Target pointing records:
● ● ● ●
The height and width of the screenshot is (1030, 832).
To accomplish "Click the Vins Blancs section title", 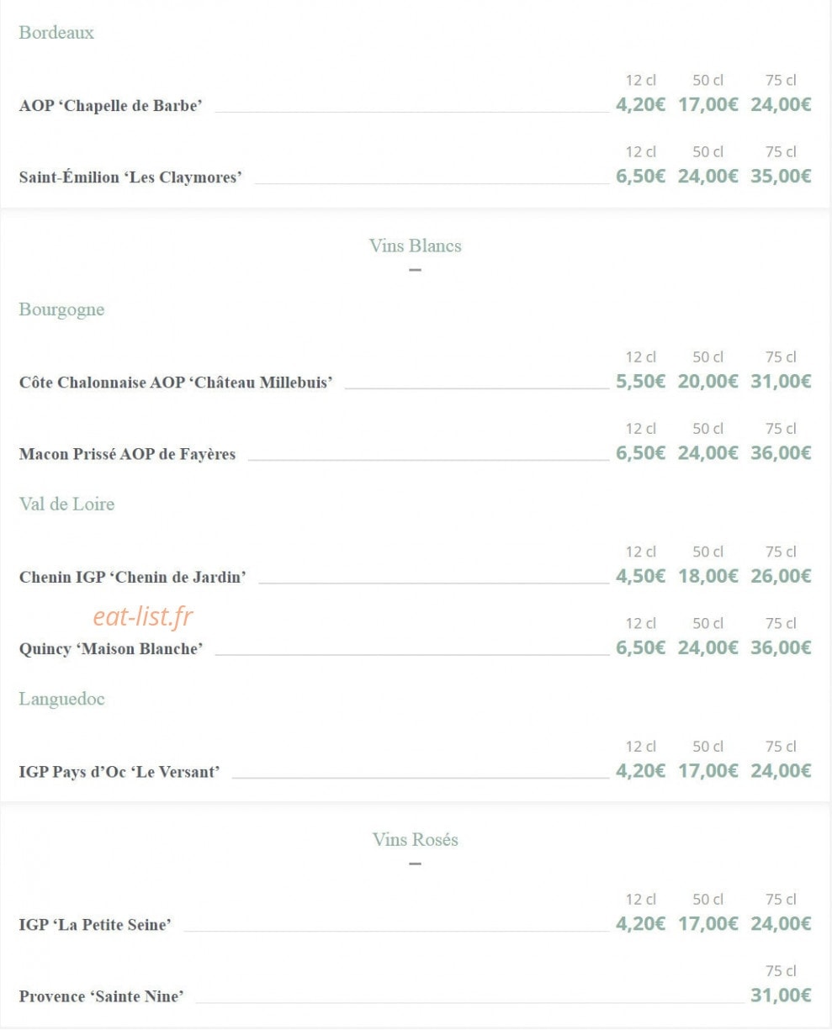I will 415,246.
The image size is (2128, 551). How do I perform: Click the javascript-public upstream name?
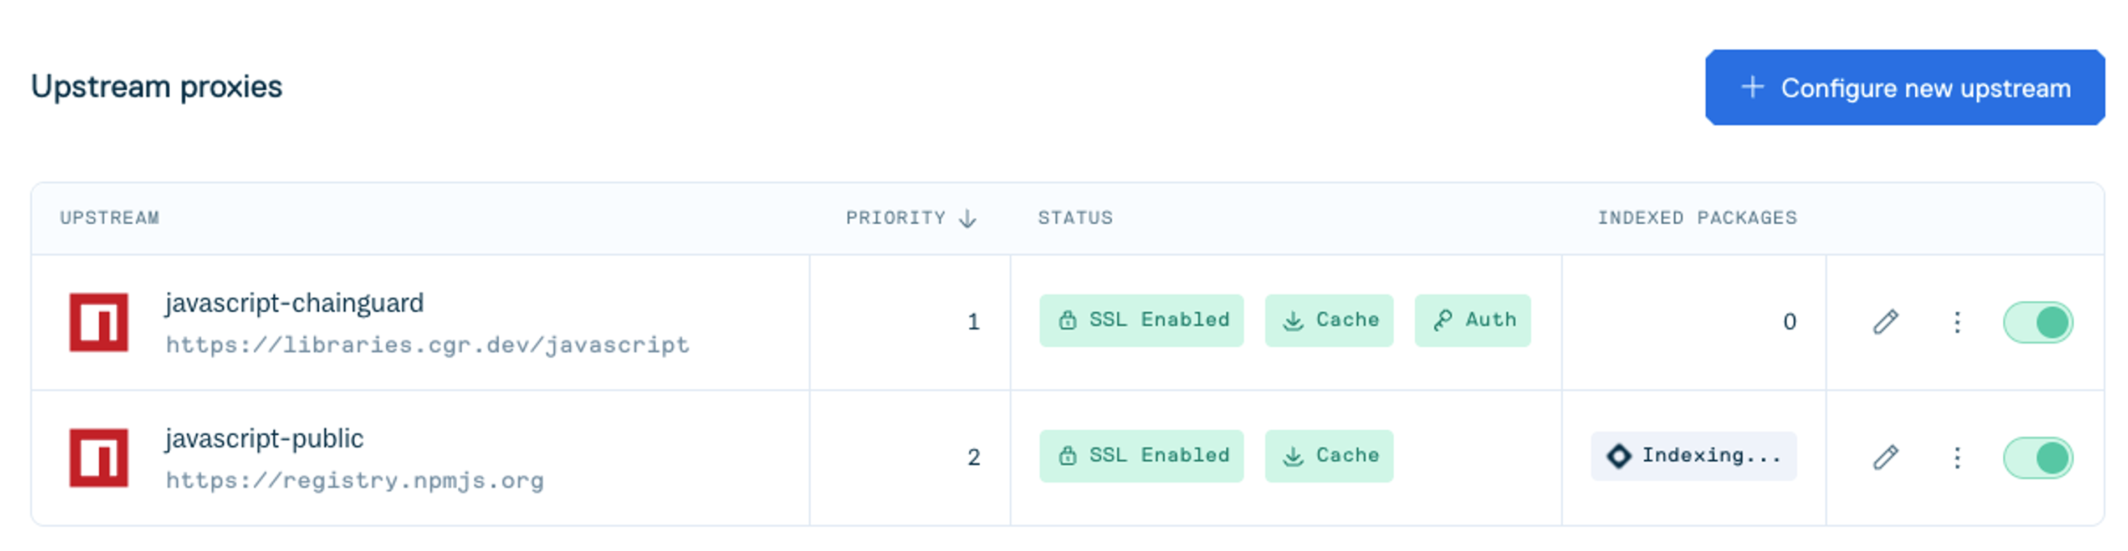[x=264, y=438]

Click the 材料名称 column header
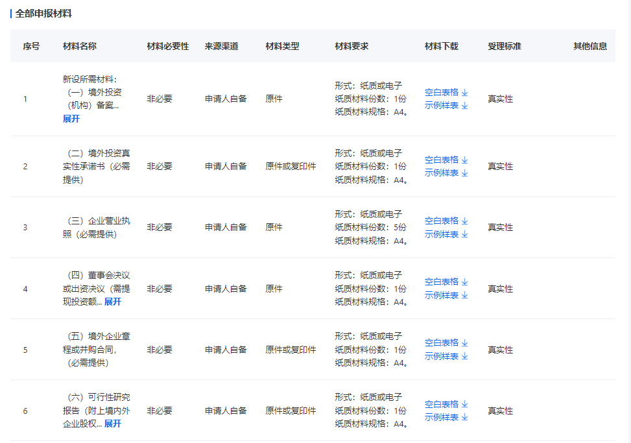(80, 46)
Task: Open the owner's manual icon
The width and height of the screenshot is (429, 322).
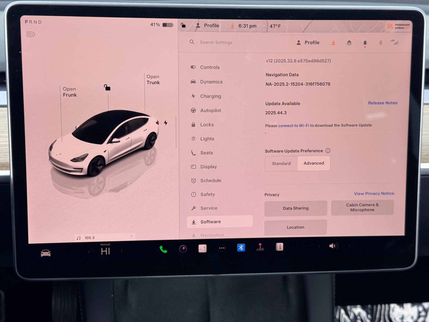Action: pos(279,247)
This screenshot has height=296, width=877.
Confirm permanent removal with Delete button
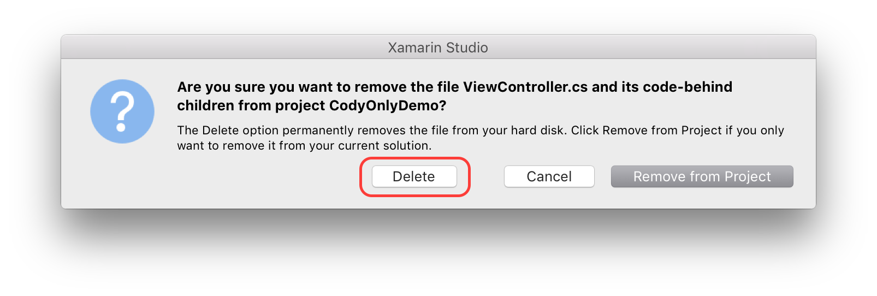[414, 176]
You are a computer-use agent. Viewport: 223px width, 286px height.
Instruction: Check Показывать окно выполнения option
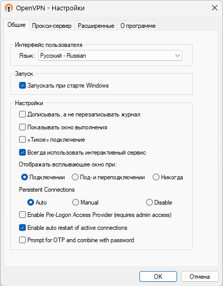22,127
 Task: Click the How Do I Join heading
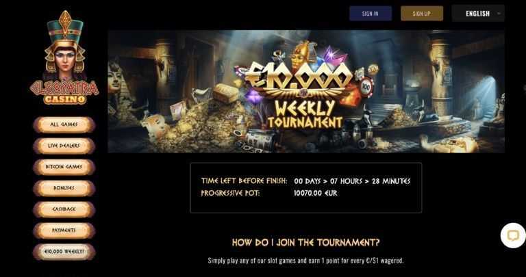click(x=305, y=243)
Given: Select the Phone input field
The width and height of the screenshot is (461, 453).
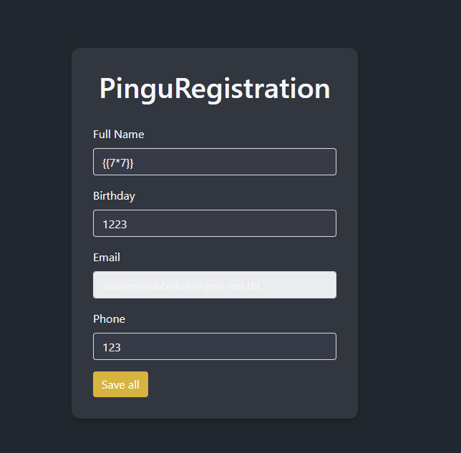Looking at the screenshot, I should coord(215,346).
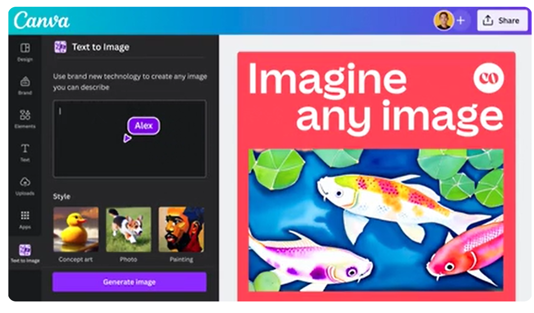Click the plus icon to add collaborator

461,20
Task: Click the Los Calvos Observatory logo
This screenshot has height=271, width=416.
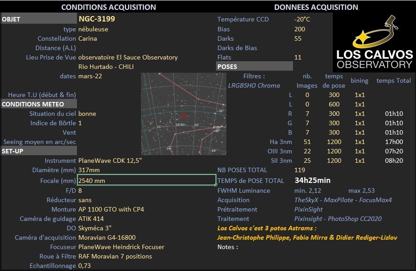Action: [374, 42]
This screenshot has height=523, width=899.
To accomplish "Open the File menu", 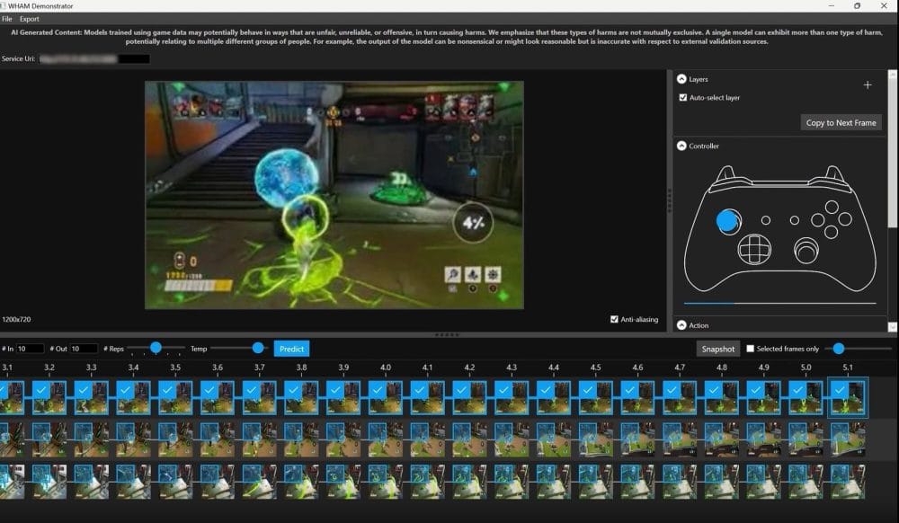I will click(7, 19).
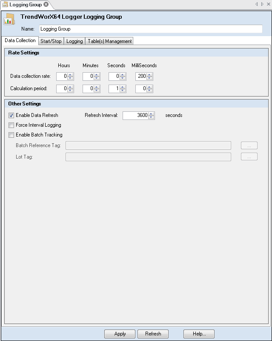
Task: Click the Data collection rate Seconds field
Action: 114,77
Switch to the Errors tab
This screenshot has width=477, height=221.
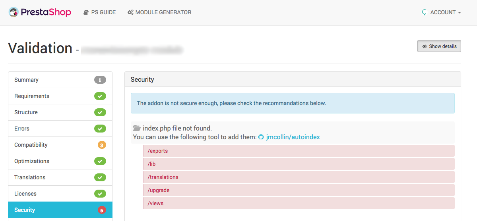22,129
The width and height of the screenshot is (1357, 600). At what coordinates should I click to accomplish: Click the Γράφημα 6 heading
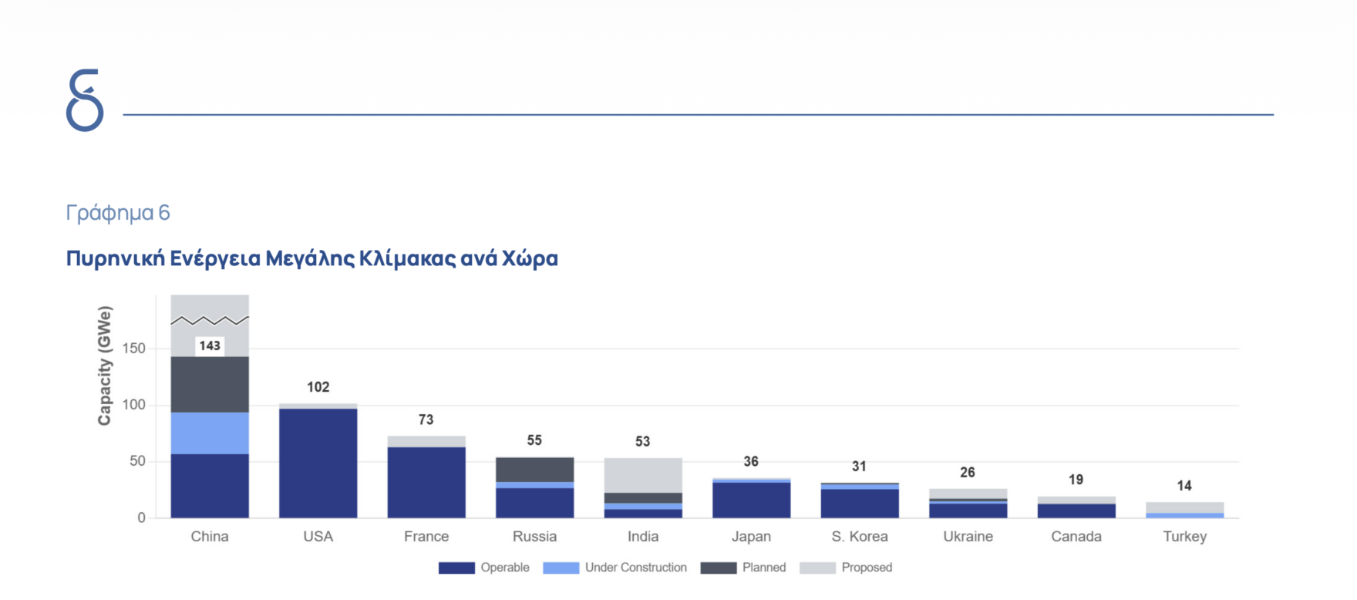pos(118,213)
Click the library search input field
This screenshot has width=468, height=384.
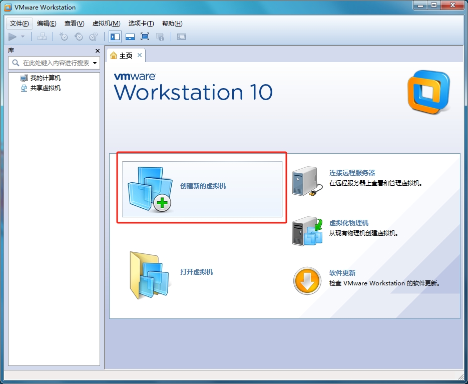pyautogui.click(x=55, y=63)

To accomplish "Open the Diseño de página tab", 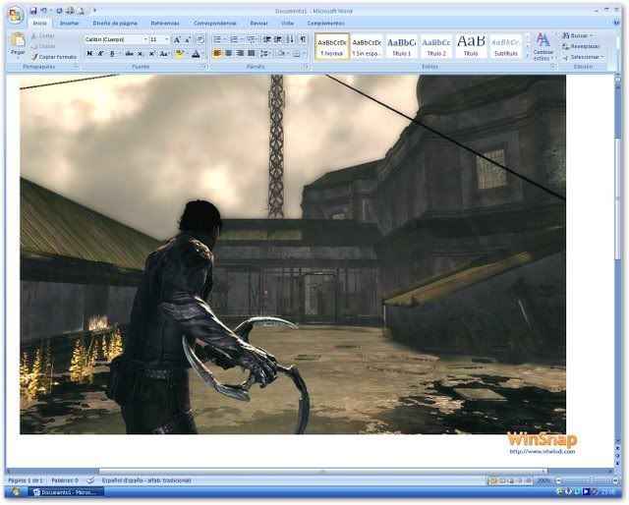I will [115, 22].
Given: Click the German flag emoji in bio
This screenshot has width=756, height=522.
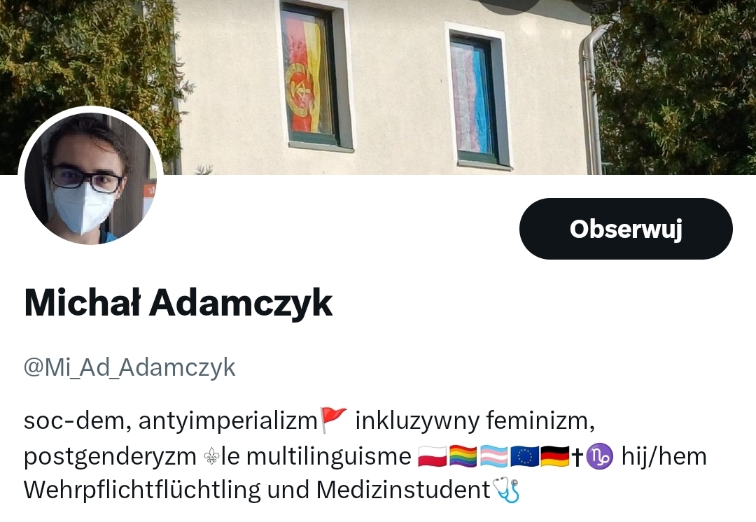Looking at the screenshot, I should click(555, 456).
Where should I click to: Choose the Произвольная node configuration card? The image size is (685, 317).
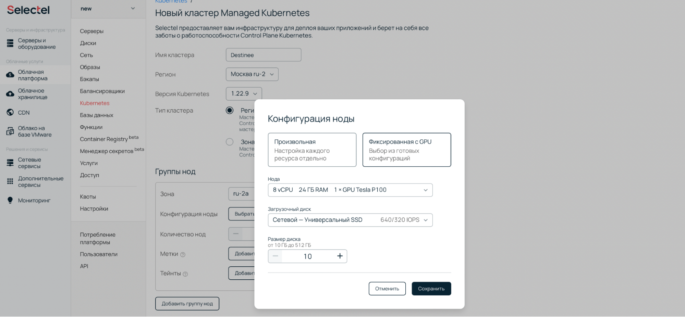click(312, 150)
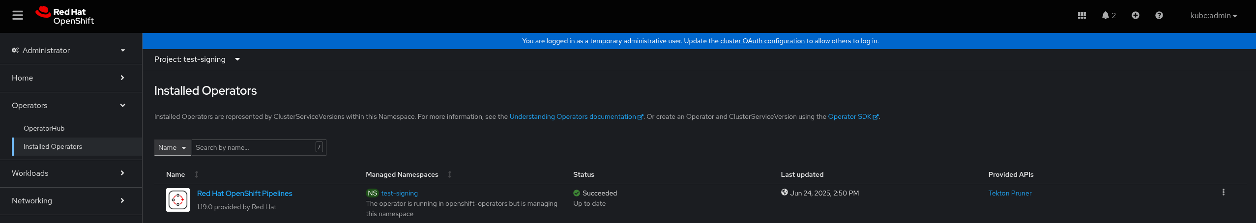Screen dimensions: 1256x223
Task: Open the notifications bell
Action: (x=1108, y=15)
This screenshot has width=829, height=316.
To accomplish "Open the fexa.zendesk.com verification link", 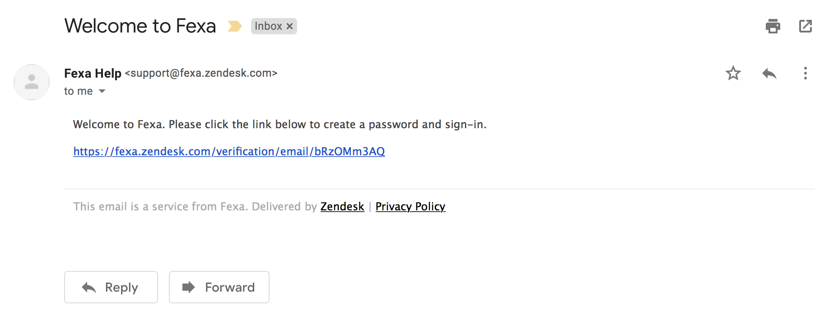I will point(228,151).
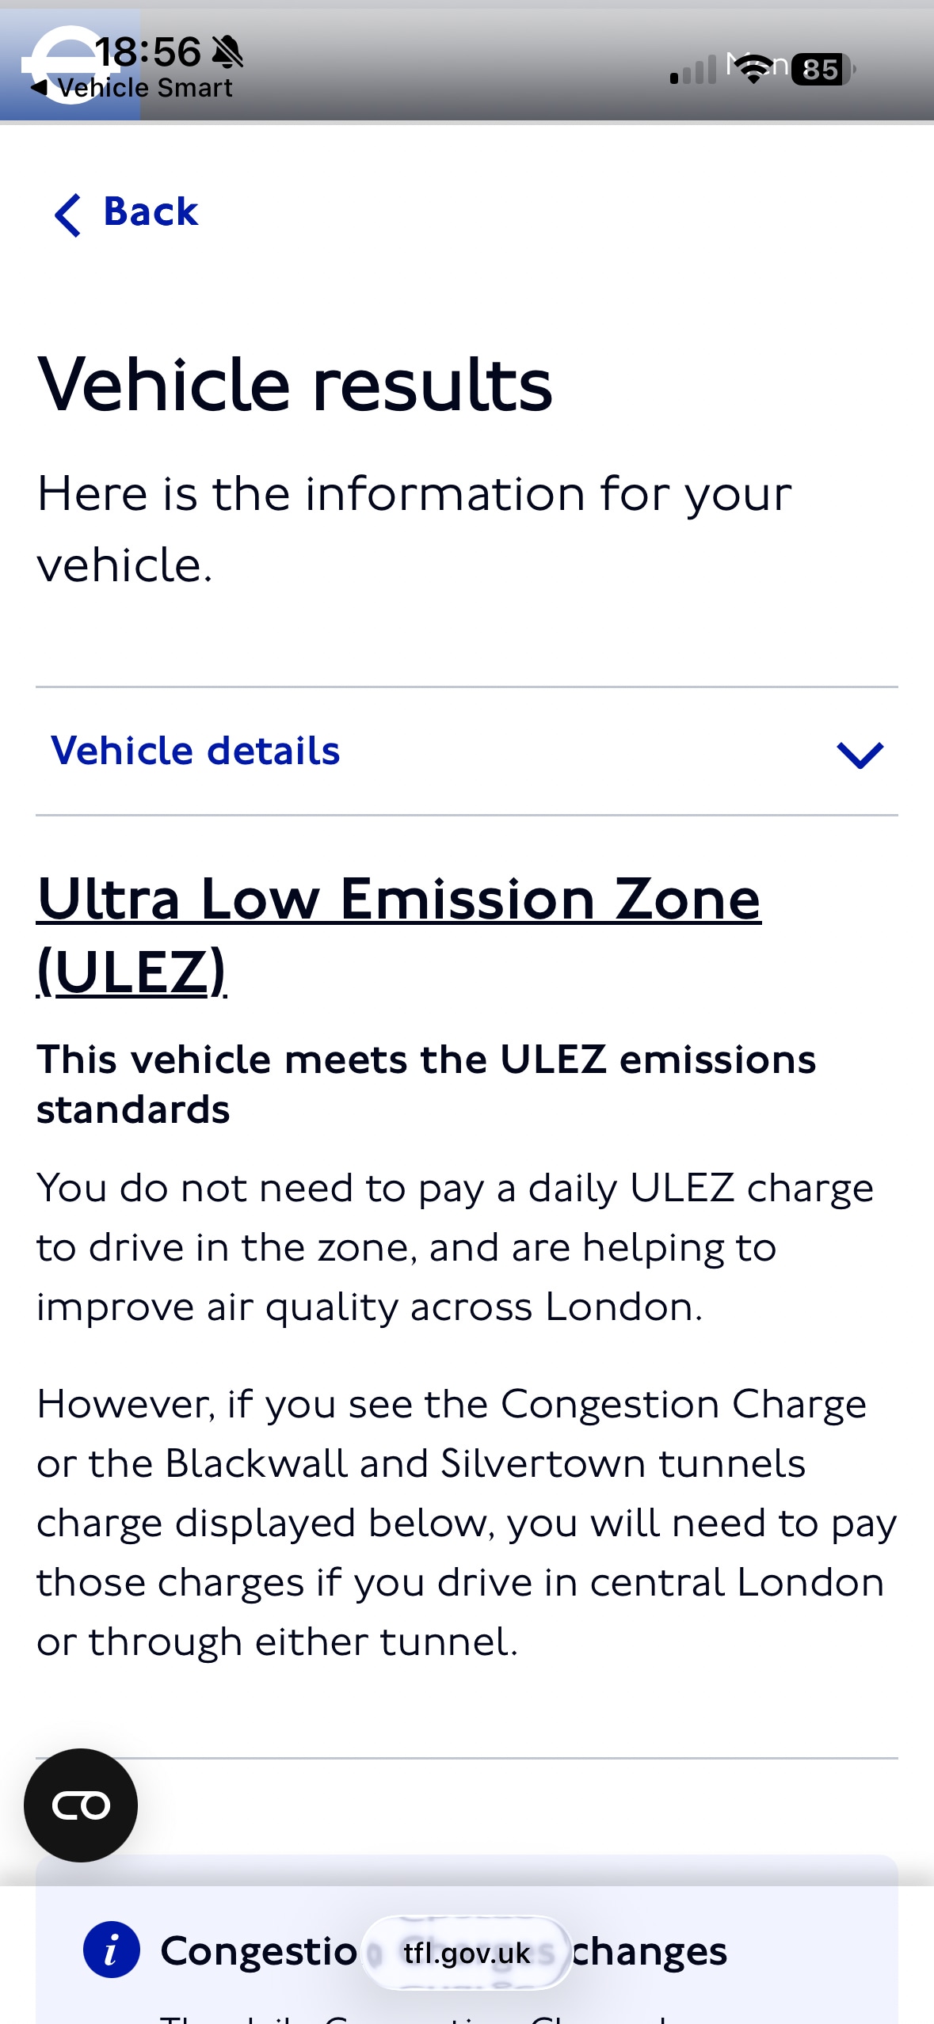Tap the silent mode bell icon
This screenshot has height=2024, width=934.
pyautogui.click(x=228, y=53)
● ● ● ●
What to produce:
Extract every line of the records above that contains the string "heading", matching case exactly.

Exercise solution:
 Task: Click the How Do I Join heading
The width and height of the screenshot is (1357, 600). At what coordinates should I click to accomplish: Click the Γράφημα 6 heading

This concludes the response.